As recently as the end of March, Schulte had told electrive that the expansion of the charging infrastructure at Allego was continuing despite the corona crisis. “We are also feeling the effects of the crisis,” Schulte said at the time. However, he referred this statement to the decline in charging processes (around 40 per cent less in March) but not to more profound effects on the company.
However, in December 2019 there was a change at Allego executive level: At the urging of the owner, French investor Meridiam since 2018, Anja van Niersen moved to the Supervisory Board. She was succeeded as CEO position by energy manager Mathieu Bonnet. In the memo on top management, van Niersen, who co-founded Allego in 2013, said: “Without responsibility for day-to-day operations, I have a better opportunity to work closely with the company’s management to identify international business opportunities and develop the organization in line with its strategy and the pace of the market.”
This development probably amounted to one thing: a radical streamlining of the organisation.
Allego operates numerous charging stations in Germany, Belgium and the Netherlands. With Ultra-E or MEGA-E, the company is building up its own networks of high-power chargers, among other things. Allego also offers various charging solutions for private customers and companies, for example for charging at the workplace. GoingElectric’s Ladesäulen des Verbunds Allego (map of European charging sites in German with forums in English) lists almost 2,100 charging points for Allego at 645 locations in Europe – of which only four are in the UK, the rest in the Netherlands, Belgium and Germany. In the Netherlands, however, Allego still operates an AC charging network with what the company says are 15,000 public charging points. These apparently either not registered with GoingElectric or registered under a different operator.

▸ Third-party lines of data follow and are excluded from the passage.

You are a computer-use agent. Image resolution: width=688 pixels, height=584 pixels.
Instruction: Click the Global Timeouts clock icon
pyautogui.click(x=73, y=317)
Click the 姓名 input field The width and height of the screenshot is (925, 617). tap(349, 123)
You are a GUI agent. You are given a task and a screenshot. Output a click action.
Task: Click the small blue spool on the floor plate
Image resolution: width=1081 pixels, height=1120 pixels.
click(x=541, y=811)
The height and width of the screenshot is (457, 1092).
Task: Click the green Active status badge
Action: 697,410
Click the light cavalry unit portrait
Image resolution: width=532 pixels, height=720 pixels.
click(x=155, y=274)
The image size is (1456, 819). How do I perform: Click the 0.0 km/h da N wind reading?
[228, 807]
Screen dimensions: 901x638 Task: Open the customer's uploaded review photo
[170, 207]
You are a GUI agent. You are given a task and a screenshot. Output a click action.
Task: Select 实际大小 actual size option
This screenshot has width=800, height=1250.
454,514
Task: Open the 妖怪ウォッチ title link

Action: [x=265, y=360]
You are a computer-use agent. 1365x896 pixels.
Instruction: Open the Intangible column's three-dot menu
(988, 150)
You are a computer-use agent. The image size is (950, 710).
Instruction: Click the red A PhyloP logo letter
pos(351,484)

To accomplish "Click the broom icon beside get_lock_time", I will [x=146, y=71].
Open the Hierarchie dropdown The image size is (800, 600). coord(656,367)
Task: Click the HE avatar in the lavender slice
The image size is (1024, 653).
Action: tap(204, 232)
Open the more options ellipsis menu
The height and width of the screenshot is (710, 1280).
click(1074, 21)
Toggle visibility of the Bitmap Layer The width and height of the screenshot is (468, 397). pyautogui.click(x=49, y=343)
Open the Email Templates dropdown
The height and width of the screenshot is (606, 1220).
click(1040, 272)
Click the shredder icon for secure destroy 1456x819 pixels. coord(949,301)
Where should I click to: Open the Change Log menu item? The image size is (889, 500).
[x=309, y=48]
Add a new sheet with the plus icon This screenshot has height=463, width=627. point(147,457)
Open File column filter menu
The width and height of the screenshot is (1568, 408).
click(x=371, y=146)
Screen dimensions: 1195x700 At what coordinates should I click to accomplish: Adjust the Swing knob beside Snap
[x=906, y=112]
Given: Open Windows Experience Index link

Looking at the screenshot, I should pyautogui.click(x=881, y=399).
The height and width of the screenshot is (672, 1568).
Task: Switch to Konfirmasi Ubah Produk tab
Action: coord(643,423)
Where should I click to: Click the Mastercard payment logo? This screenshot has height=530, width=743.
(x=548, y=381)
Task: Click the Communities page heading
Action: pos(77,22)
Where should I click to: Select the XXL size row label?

Allego will most likely not want to change the basic business model. “The focus for all core markets is on the one hand on the development of the HPC charging network MEGA-E”, says Germany’s Managing Director Schulte. “On the other hand, it is the fleet business, where we offer solutions for home and office charging in all its complexity.” This is a task that Allego now wants to achieve with a highly integrated workforce – and with rapidly growing competition.